Figure 4. OSM increases tumor burden and metastases in vivo.

(A) HPAC-VEC and HPAC-OSM cells were injected orthotopically into the pancreas of athymic, nude mice. Tumor weight and representative BLI images at the end of the experiment are shown (23 days post injection). A two tailed Student’s t-test was used to determine significance; ** = p ≤ 0.01. (B) HPAC-VEC and HPAC-OSM cells were injected via the tail vein in athymic, nude mice. BLI images showing lung colonization at 14 days post injection are shown. (C–E) HPAC-GFP were co-cultured with control fibroblasts (FB-VEC) or fibroblasts expressing OSM (FB-OSM).
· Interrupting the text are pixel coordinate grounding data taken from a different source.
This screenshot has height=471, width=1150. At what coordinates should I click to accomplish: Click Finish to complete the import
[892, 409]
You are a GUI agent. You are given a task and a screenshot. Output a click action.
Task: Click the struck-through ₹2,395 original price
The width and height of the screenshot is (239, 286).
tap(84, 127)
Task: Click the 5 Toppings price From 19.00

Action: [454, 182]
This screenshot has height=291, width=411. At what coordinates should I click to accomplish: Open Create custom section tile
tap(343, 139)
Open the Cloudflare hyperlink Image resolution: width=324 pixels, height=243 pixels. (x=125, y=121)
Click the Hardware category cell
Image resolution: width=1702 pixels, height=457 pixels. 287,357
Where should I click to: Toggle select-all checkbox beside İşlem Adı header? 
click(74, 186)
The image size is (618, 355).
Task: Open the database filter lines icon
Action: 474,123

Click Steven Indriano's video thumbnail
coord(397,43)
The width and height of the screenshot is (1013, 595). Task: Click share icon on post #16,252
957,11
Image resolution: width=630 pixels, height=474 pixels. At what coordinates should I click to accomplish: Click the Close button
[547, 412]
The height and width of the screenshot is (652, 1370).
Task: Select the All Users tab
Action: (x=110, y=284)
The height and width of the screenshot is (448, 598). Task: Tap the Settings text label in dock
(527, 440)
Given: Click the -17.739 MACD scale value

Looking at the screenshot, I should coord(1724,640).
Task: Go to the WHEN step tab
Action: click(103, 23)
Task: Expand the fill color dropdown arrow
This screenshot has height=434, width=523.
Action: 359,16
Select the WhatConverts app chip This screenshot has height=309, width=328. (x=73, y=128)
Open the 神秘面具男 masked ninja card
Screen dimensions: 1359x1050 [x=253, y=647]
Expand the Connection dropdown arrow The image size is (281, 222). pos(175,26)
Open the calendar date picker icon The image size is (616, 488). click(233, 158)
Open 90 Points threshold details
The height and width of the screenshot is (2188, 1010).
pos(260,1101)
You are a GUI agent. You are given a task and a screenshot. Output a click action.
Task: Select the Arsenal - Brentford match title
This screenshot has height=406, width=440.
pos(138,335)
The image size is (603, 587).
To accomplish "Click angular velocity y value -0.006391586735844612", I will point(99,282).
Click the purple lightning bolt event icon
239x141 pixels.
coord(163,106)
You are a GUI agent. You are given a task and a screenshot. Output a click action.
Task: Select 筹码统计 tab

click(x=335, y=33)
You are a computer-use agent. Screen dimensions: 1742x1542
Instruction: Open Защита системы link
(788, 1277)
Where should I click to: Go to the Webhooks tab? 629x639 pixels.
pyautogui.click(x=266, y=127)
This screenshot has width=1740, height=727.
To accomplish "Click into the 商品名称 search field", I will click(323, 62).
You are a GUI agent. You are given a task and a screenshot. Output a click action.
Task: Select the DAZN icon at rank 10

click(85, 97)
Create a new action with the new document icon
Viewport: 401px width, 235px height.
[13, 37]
Following one week of co-culture, CD24 and CD44 surface expression on HPAC-GFP was assessed via flow cytometry by gating on the GFP+ cells (C). HPAC-GFP were orthotopically co-implanted with FB-OSM or FB-VEC into nude mice (D). BLI images at 21 days post injection and quantification of primary tumor weight at the time animals were sacrificed. A two tailed Student’s t-test was used to determine significance; ** = p ≤ 0.01. Representative BLI images, site and frequency of metastasis, and Kaplan-Meier survival curve of mice that received HPAC GFP & FB-VEC or HPAC GFP & FB-OSM cells (E).